* Your instructions: Starting at the line with "1036x758 pixels.", return every line through the final one of the data, word for word. Pictures stay out.

* Task data:
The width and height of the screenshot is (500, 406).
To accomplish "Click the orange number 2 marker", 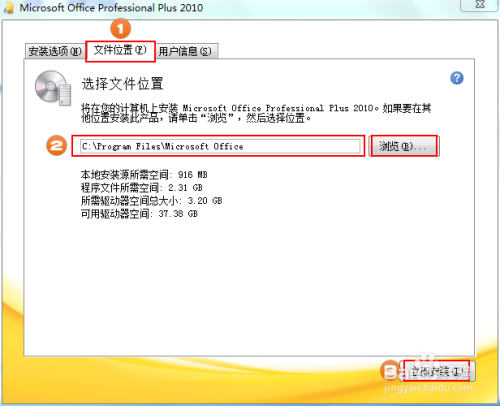I will click(x=56, y=145).
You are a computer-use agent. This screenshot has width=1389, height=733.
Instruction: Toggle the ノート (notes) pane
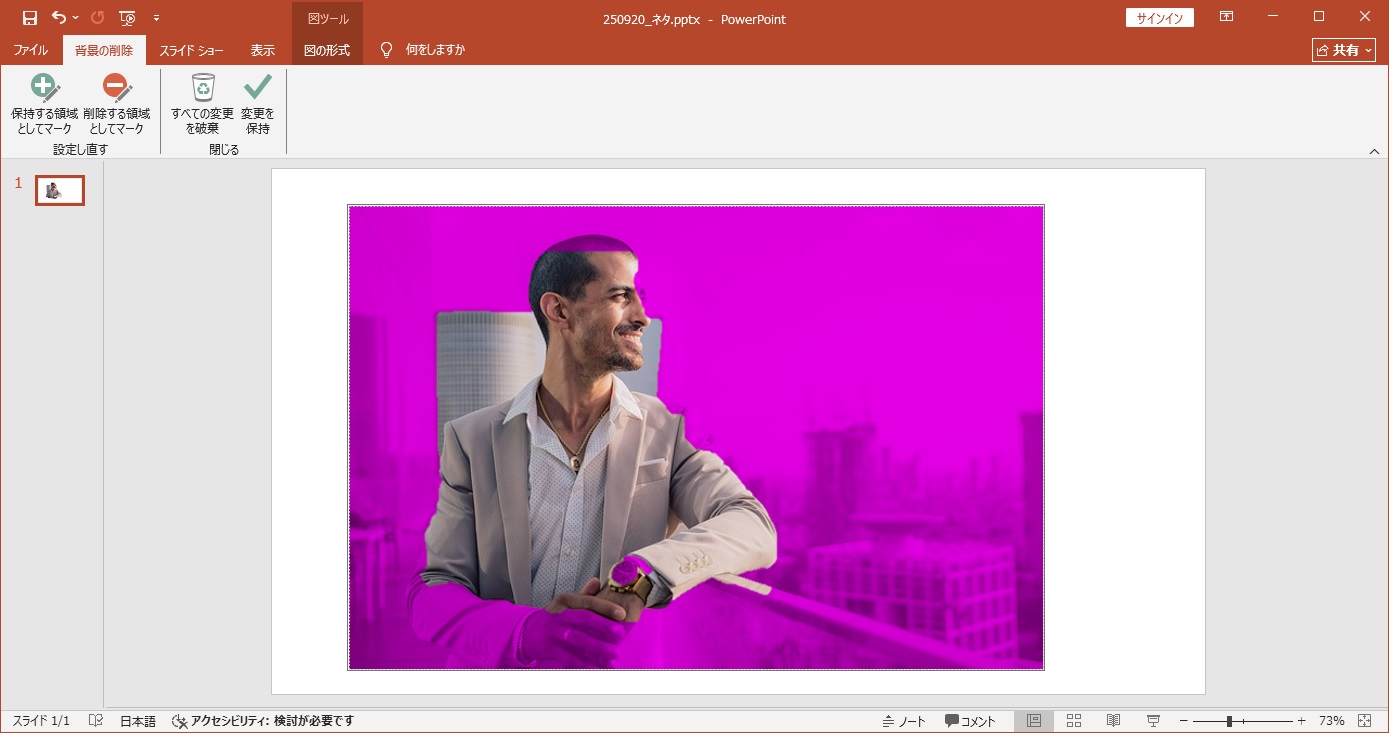pyautogui.click(x=904, y=721)
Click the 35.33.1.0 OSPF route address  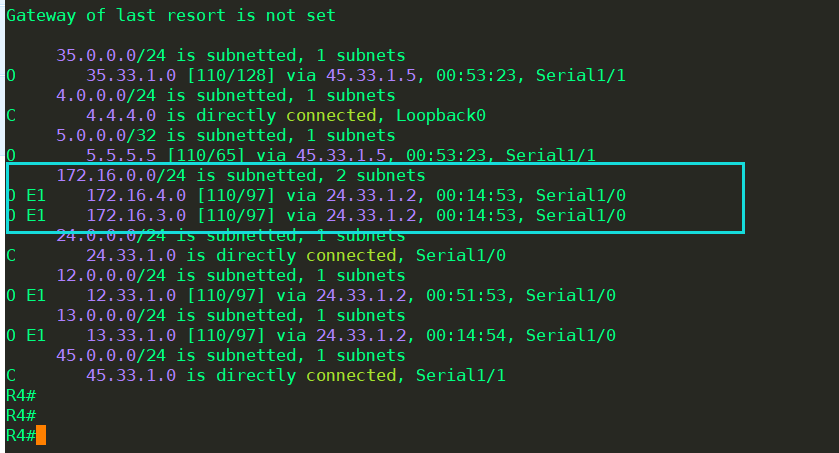[131, 75]
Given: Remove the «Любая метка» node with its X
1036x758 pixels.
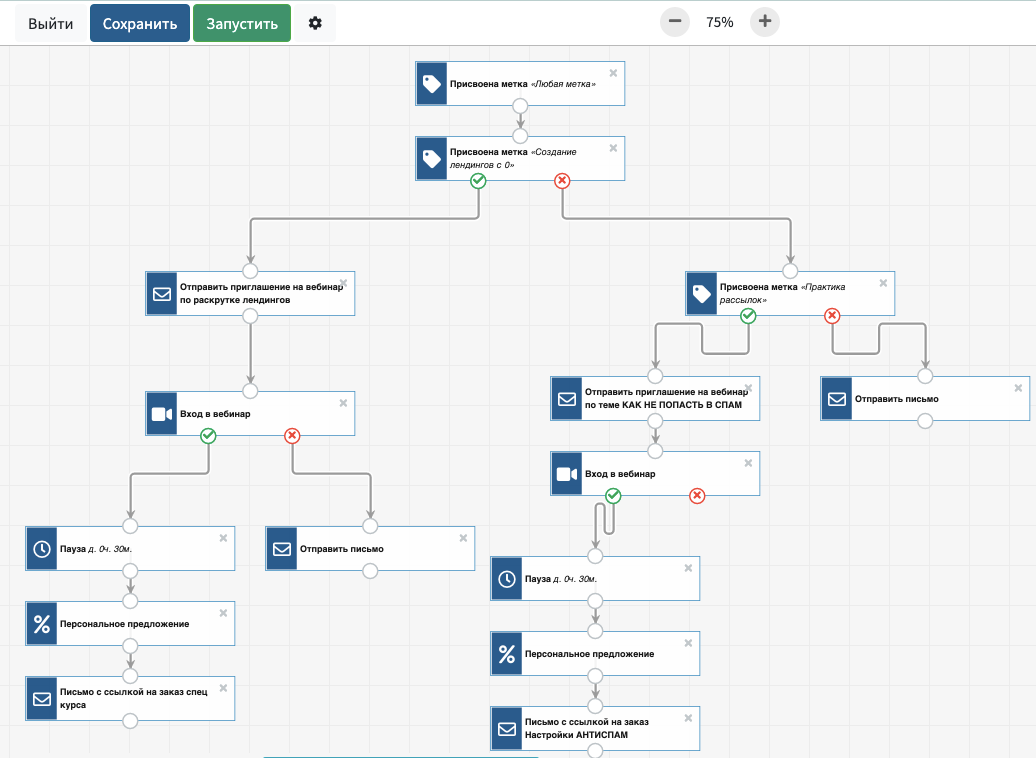Looking at the screenshot, I should [613, 73].
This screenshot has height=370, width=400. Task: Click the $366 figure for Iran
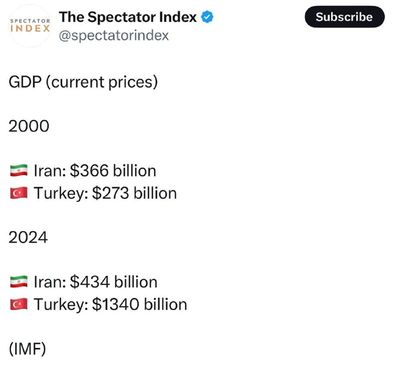[89, 171]
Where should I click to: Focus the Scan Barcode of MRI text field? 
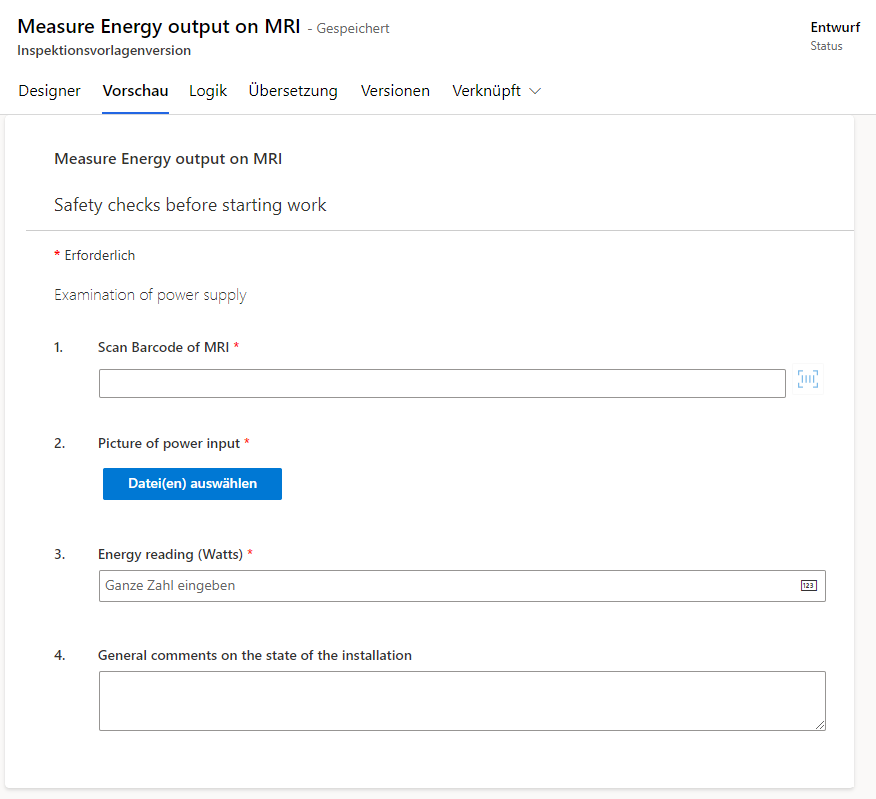click(x=442, y=384)
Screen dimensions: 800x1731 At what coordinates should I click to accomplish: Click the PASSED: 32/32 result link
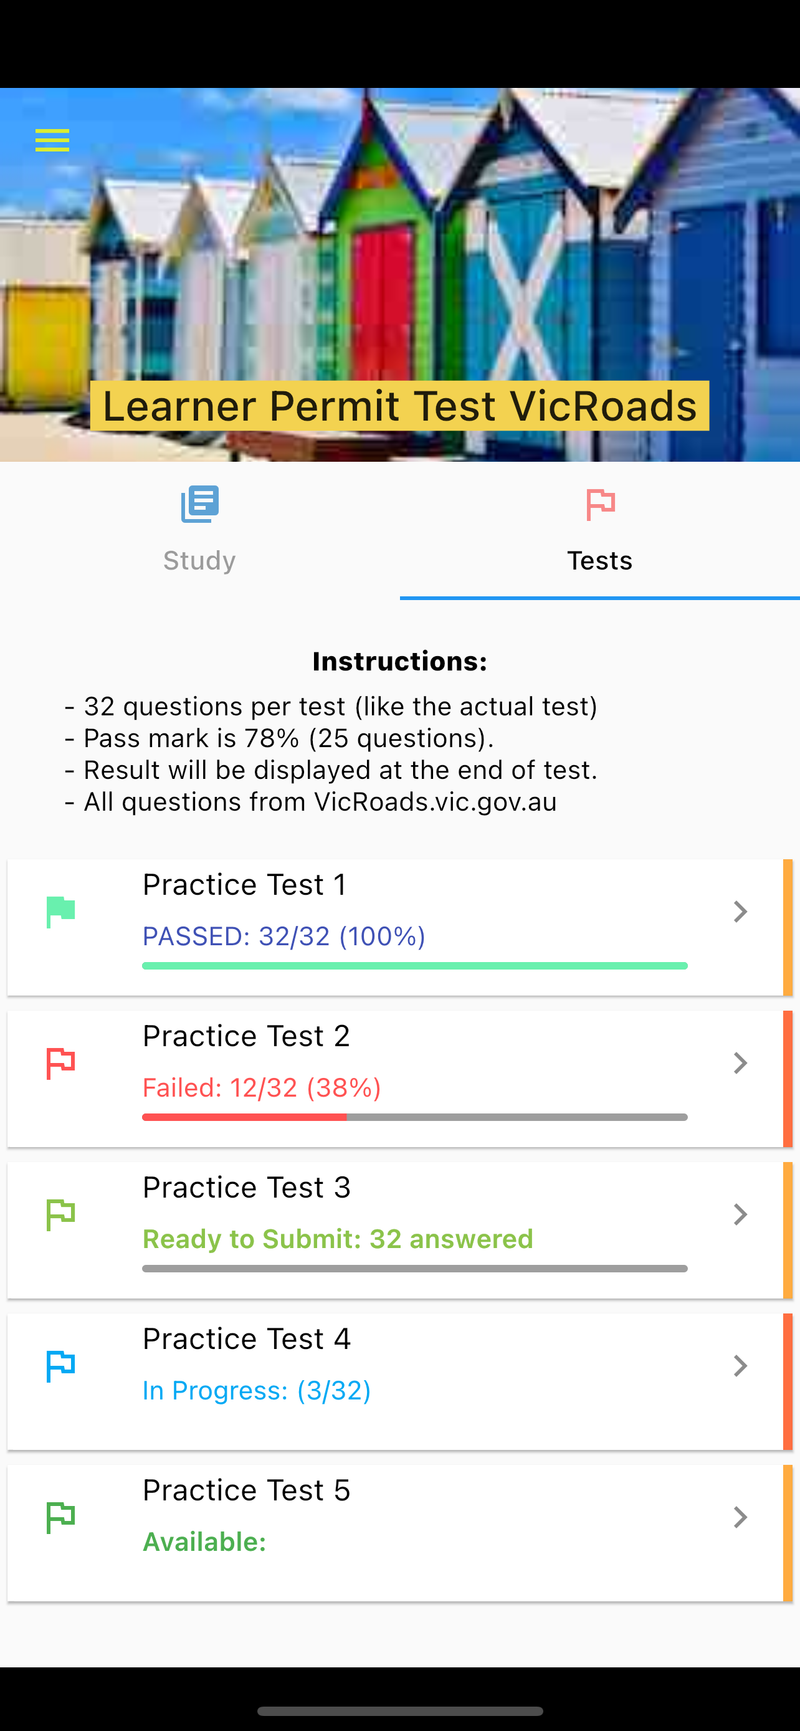tap(284, 936)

* The completed task:
1036x758 pixels.
Looking at the screenshot, I should [613, 73].
This screenshot has height=370, width=400. Task: Click the $366 figure for Iran
[89, 171]
Where should I click to: Focus the Scan Barcode of MRI text field? 
click(x=442, y=384)
Screen dimensions: 800x1731 At what coordinates should I click to accomplish: Click the PASSED: 32/32 result link
tap(284, 936)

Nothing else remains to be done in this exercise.